[Stored items]
******************************
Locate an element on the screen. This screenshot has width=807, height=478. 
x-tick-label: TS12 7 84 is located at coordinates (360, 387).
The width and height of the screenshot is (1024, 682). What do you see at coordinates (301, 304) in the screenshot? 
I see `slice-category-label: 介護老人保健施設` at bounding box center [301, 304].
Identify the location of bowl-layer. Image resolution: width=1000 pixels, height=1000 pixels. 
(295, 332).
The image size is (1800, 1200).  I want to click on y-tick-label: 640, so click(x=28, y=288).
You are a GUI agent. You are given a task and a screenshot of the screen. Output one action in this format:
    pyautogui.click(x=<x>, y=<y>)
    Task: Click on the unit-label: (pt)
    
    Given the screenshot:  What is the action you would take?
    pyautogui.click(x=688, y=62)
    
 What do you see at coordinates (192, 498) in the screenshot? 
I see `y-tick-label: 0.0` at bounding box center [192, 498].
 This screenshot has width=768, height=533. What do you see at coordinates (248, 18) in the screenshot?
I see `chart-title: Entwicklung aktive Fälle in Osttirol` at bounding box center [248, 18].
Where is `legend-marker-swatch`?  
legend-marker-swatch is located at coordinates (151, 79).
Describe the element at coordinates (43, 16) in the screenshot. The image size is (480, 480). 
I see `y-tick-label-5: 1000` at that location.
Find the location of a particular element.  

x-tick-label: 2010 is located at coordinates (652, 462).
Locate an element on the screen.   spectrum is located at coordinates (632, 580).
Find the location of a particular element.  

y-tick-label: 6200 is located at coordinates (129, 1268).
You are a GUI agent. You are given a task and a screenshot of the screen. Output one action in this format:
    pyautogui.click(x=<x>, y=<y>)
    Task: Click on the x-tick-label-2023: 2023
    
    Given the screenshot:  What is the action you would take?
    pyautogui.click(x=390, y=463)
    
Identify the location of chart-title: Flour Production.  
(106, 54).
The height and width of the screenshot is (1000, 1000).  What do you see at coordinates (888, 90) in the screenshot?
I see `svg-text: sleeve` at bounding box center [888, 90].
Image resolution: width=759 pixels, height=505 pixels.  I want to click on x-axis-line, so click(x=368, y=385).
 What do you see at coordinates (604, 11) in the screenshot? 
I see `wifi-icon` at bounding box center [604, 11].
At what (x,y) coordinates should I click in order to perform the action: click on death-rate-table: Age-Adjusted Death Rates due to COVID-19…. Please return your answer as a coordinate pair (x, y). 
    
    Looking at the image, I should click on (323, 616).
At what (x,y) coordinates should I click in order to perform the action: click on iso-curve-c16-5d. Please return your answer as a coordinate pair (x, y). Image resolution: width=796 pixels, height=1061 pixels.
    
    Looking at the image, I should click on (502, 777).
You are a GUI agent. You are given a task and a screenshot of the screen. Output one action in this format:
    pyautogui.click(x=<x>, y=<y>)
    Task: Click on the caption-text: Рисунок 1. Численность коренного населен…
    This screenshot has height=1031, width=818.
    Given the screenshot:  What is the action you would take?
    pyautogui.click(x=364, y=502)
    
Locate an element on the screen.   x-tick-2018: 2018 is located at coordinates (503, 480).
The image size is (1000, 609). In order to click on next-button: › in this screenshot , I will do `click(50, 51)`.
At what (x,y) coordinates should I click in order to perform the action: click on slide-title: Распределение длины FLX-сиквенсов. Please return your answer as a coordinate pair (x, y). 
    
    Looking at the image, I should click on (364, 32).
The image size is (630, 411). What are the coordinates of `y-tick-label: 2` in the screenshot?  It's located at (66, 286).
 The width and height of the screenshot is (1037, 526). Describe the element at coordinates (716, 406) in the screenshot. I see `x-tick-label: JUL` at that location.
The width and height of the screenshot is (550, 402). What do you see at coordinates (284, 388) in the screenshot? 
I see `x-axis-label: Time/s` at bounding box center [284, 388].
******************************
### PROBLEM DETAILS
Reproduce word for word the part of the listing that starts at its first line and ends with the line containing "The image size is (1800, 1200).", including both ends.

### RESULT
Locate an element on the screen. This screenshot has width=807, height=478. 
x-tick-label: TS12 7 84 is located at coordinates (360, 387).
The width and height of the screenshot is (1024, 682). What do you see at coordinates (301, 304) in the screenshot? 
I see `slice-category-label: 介護老人保健施設` at bounding box center [301, 304].
Identify the location of bowl-layer. Image resolution: width=1000 pixels, height=1000 pixels. 
(295, 332).
The image size is (1800, 1200).  I want to click on y-tick-label: 640, so click(x=28, y=288).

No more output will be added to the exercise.